## Aim:
Please rewrite the items from the line containing "You are a computer-use" through the end of the items, both ends included, replacing "Instruction" with "Task" and keeping everything else unchanged. Leave the pictures out of your answer.

*** Records to use

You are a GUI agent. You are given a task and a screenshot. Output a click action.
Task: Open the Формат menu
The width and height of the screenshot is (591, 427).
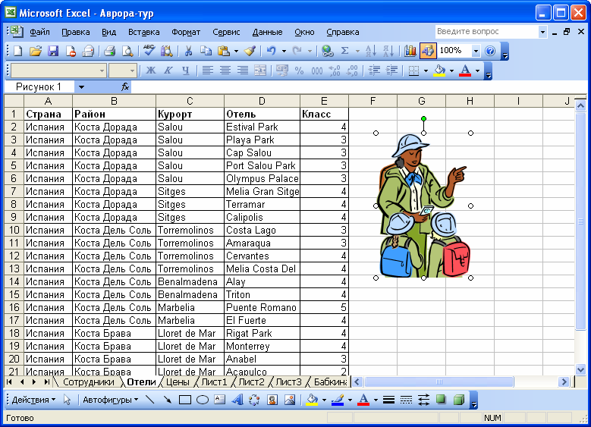coord(186,32)
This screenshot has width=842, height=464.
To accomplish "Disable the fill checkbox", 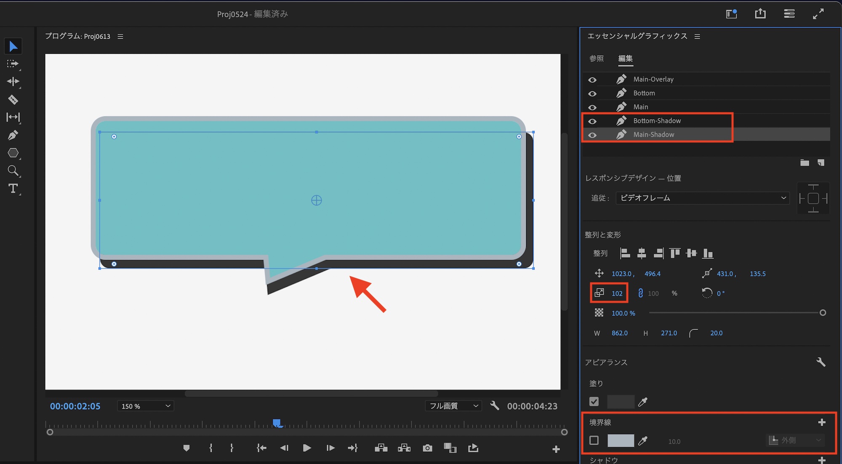I will click(x=594, y=402).
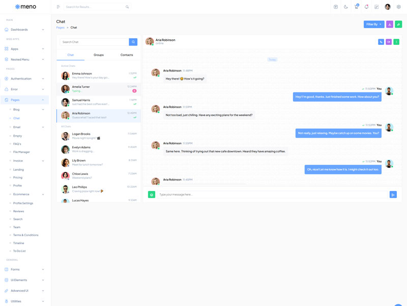Expand the Dashboards sidebar menu

(x=24, y=30)
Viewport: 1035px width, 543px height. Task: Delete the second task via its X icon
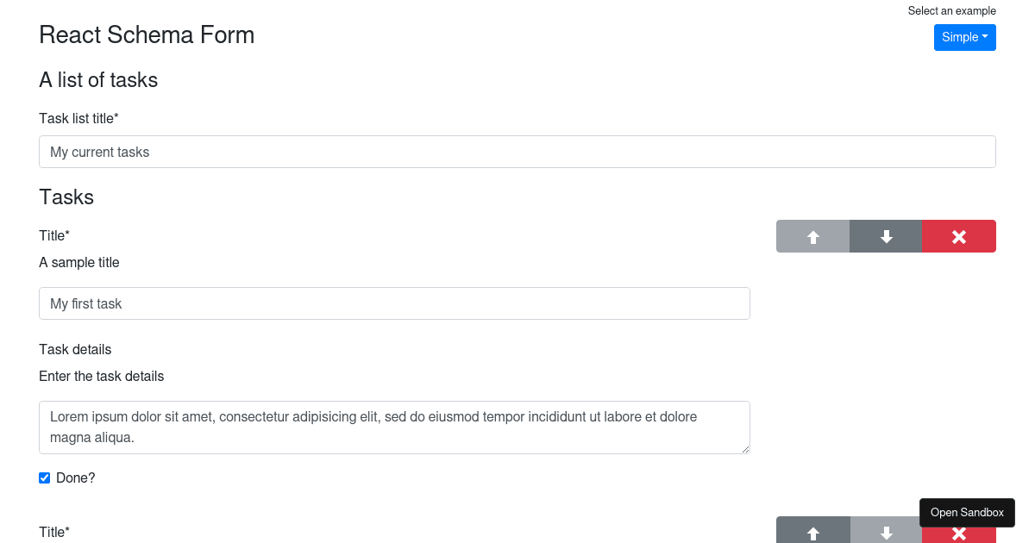[958, 531]
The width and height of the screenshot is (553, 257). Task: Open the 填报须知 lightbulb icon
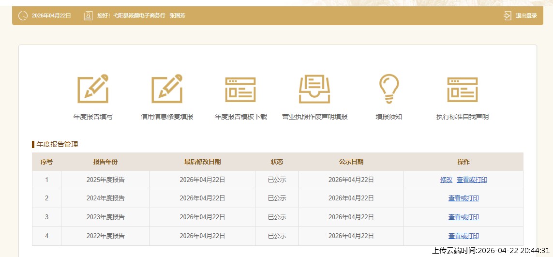click(x=389, y=89)
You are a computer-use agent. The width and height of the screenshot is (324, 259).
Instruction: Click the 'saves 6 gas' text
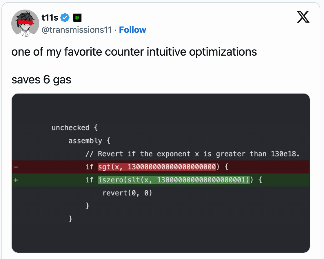click(41, 80)
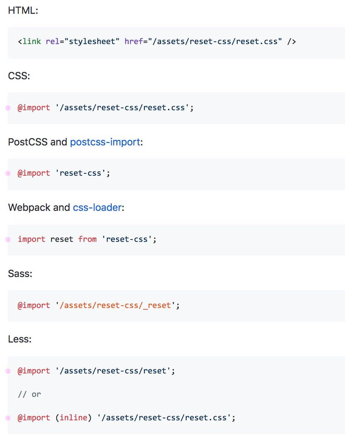Open the postcss-import link

click(105, 142)
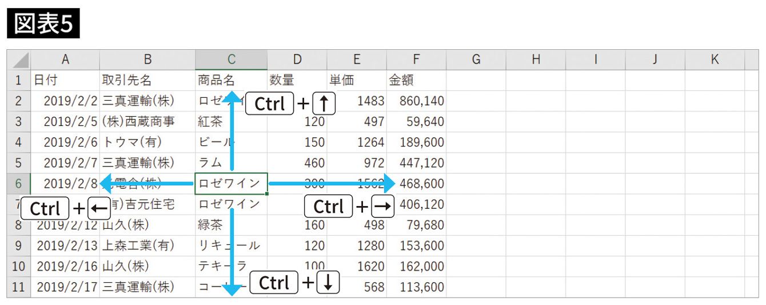Click the Select All corner triangle
The image size is (766, 305).
tap(19, 60)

******

## Exercise result:
You are a computer-use agent. The width and height of the screenshot is (324, 259).
Task: Click the 'saves 6 gas' text
click(41, 80)
Open the postcss-import link

click(105, 142)
Click the Select All corner triangle
The image size is (766, 305).
tap(19, 60)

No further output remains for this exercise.